Of note, we did not identify information regarding questionnaire reliability or validity other than criteria validity. Furthermore, only one article on WOQ-19 examined test-retest through intraclass correlation of number of positive items, and it did not mention the type, consistency, or agreement. The second is preferred [50]. For test-retest, even not mentioned clinical stability, two weeks apart from each test seems enough time in Parkinson's disease to avoid recall bias and ensure clinical stability. We have not found any paper with kappa agreement from individual question. Being a questionnaire with dichotomous responses, the use of kappa would seem appropriate. We did not identify any reports of test-retest for WOQ-9. Responsiveness was obtained from two clinical trials for WOQ-19 comparing add-on therapy with entacapone (a COMT inhibitor). This therapy is used to treat WO phenomenon, and both showed an improvement of questionnaire on the basis of number positive items. However, in one trial, we have no data to calculate the effect size [18]. The other one [19] showed effect size of 0.5, which means a moderate effect.

The lack of data regarding reliability and even validation by means other than criteria validation might be observed because the original study used WOQ-32, and later, the WOQ-19 and WOQ-9 were developed, and even those questionnaires were not tested for those properties by the developers. Additionally, we did not include conference meetings or abstracts, which can account for the loss of certain data (even so, we did not identify those data in the libraries we searched). This information is important to clinicians and researchers because it might influence how they use questionnaires. A questionnaire with poor test-retest performance is not reliable to use, and the results can change with no change in clinical status.

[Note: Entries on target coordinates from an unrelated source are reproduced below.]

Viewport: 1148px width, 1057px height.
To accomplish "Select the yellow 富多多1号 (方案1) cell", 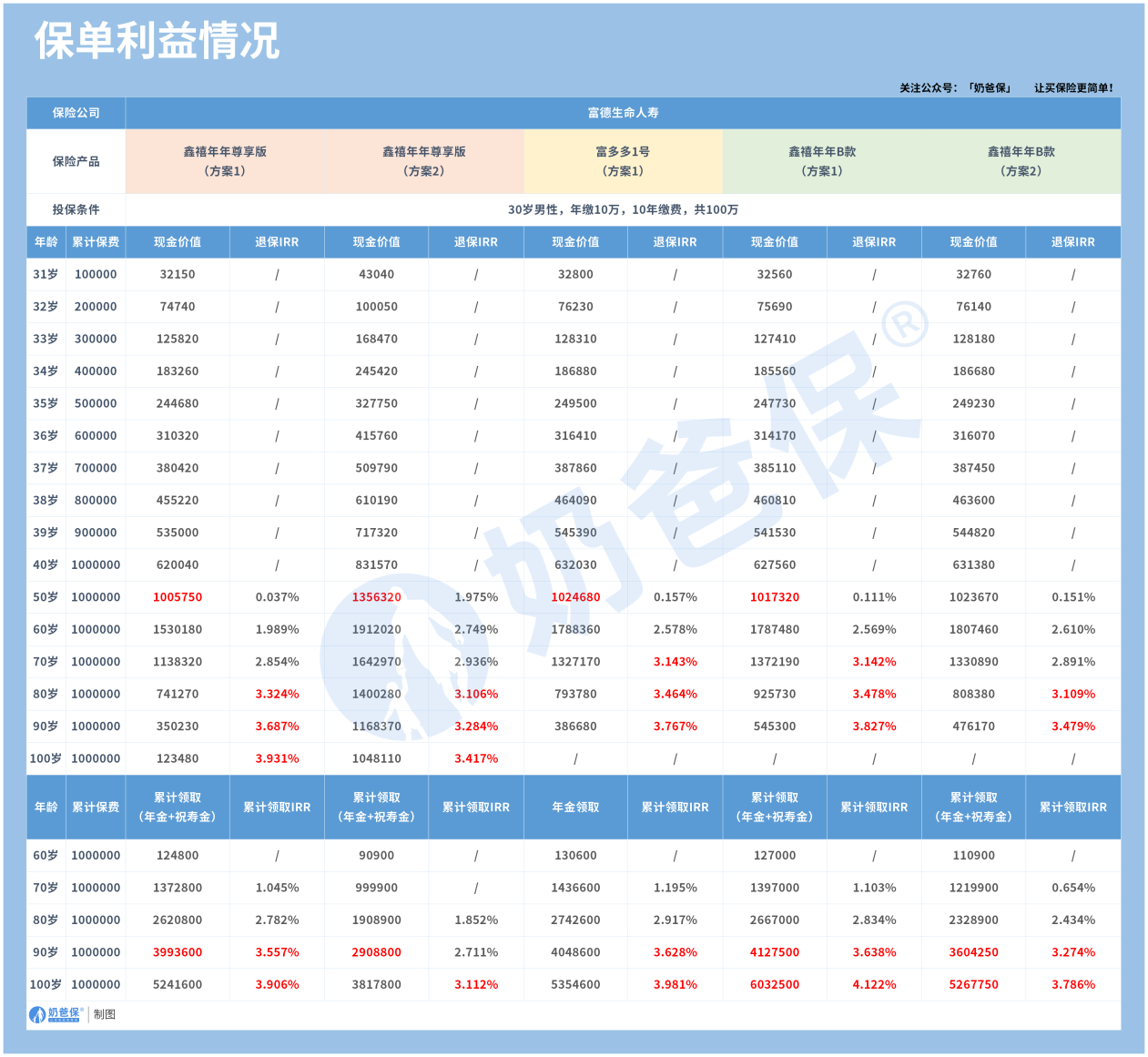I will (623, 161).
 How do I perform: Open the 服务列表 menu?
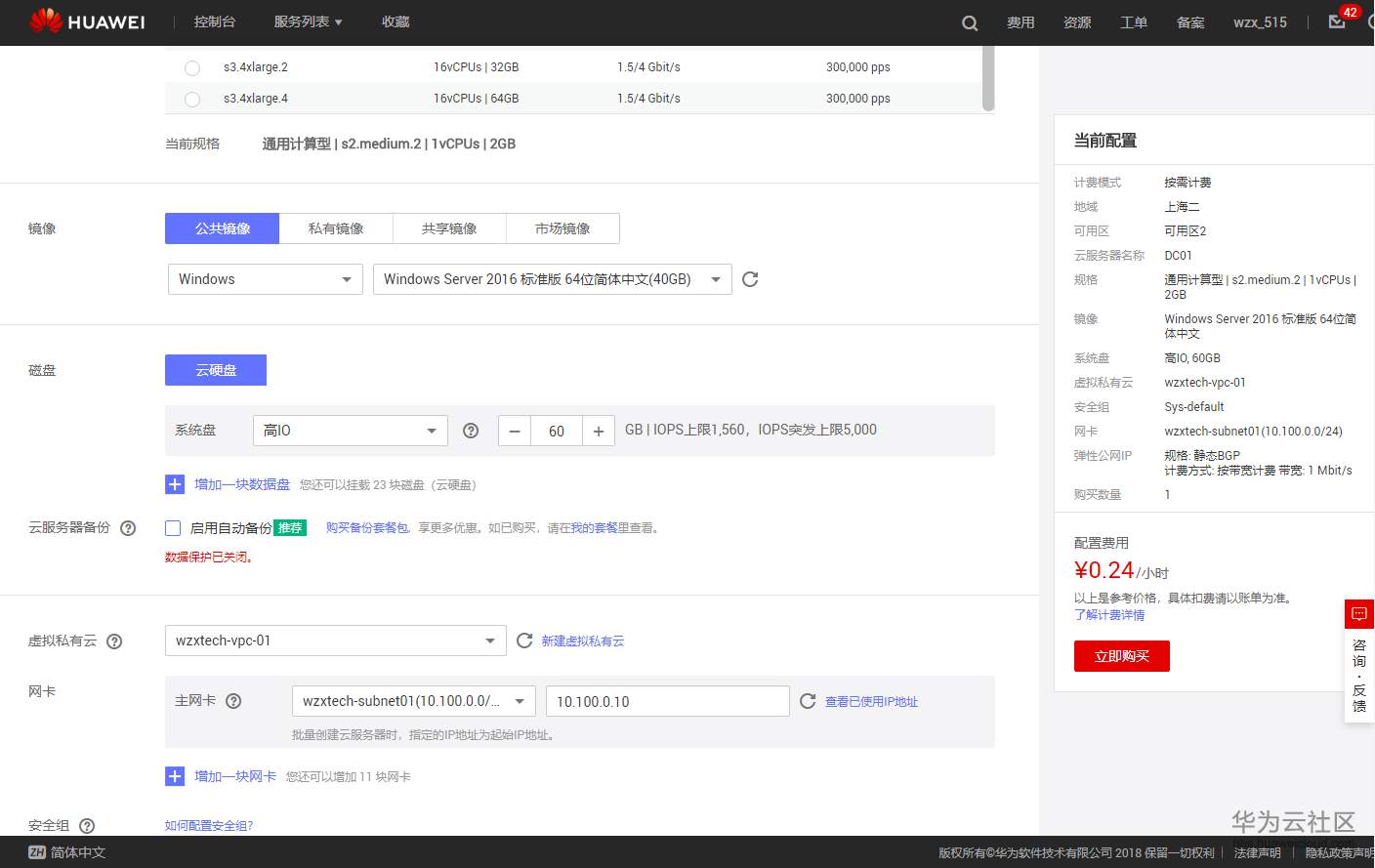(308, 21)
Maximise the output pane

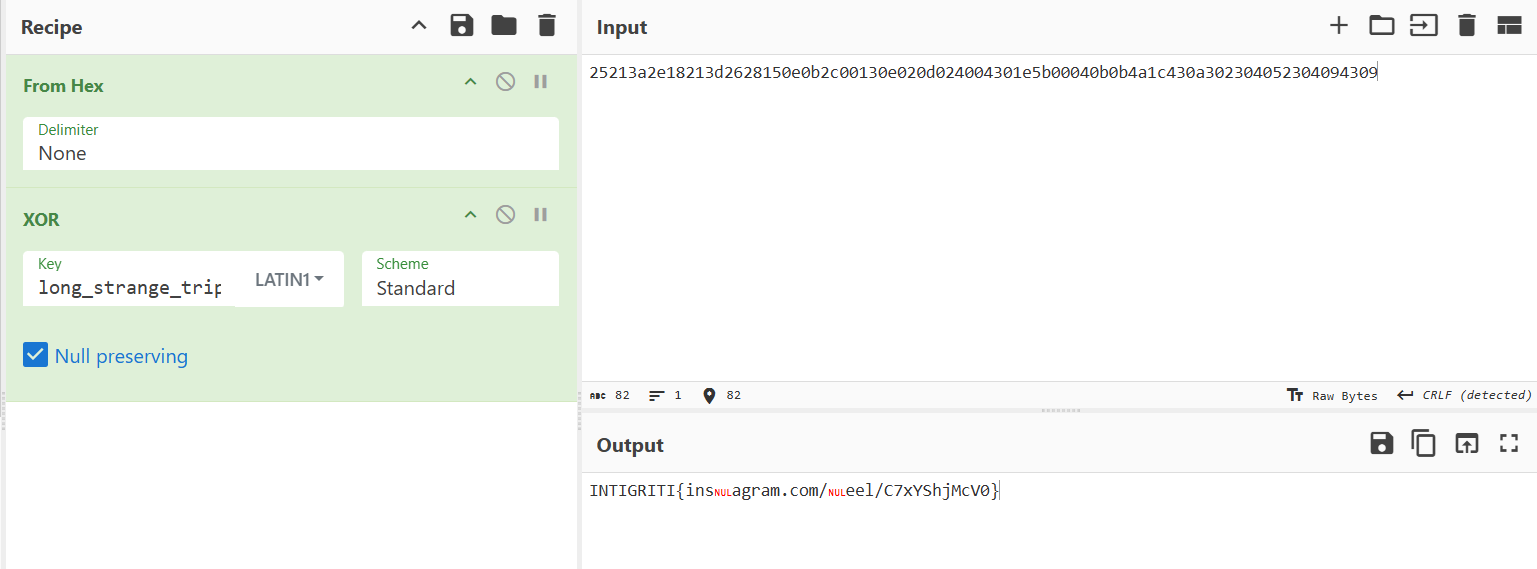[x=1508, y=444]
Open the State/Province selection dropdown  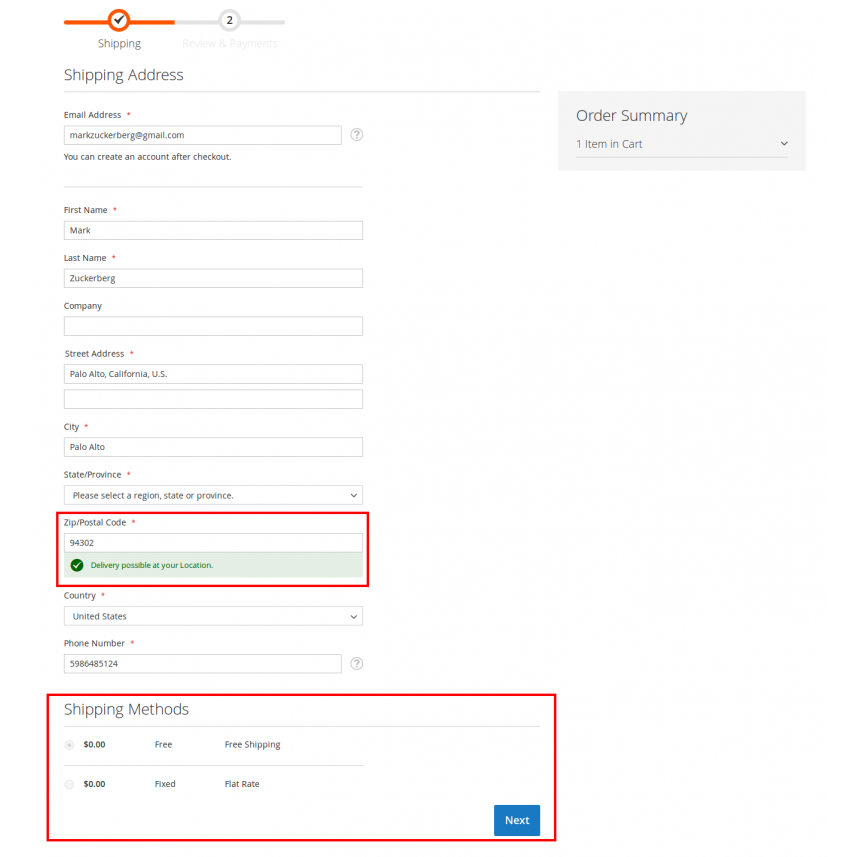point(213,495)
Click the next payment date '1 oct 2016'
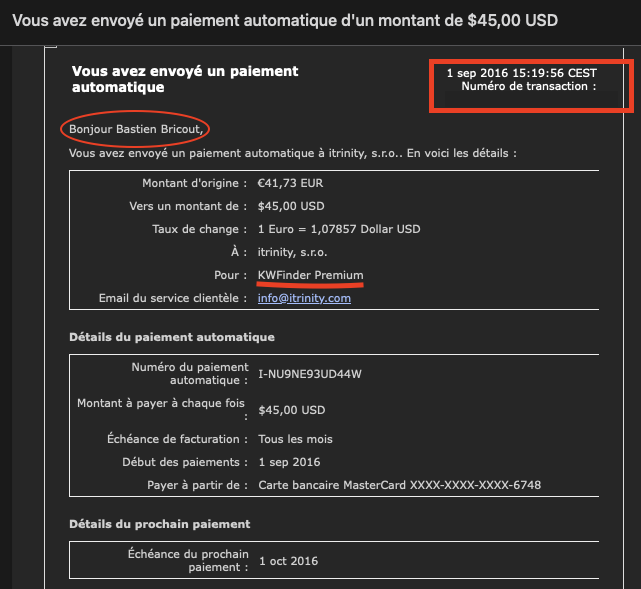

We excluded several important articles, such as Stacy et al.’s [3] description of the WOQ-32 questionnaire and its transformation into the WOQ-19 [4] and WOQ-9 [5]. However, this article involves data from a different questionnaire, which was later transformed into the WOQ-19 and WOQ-9 questionnaires. Several articles were post hoc analyses of primary data, which we had already included. One study did not have any type of validation and did not meet our inclusion criteria. Most of the excluded trials were with no comparator; therefore, we could not address clinimetric properties.

5. Conclusions

We conducted the first systematic review of WOQ-19 and WOQ-9, an important tool for screening and diagnosing WO. The lack of certain data suggests caution when using the WOQ-9. However, the WOQ-19 exhibits reliability and was validated to use as a diagnostic tool. Moreover, we suggest that the authors report complete properties when they are publishing papers validating their methods.

Conflicts of Interest

The authors declare that there are no conflicts of interest regarding the publication of this paper.

Acknowledgments

Carlos R. M. Rieder was supported by the Brazilian government research grant agency CNPq (no. 311970/2014-1). The authors also thank the Fundo de Incentivo à Pesquisa e Eventos (FIPE), Hospital de Clínicas de Porto Alegre (HCPA), for article processing charges.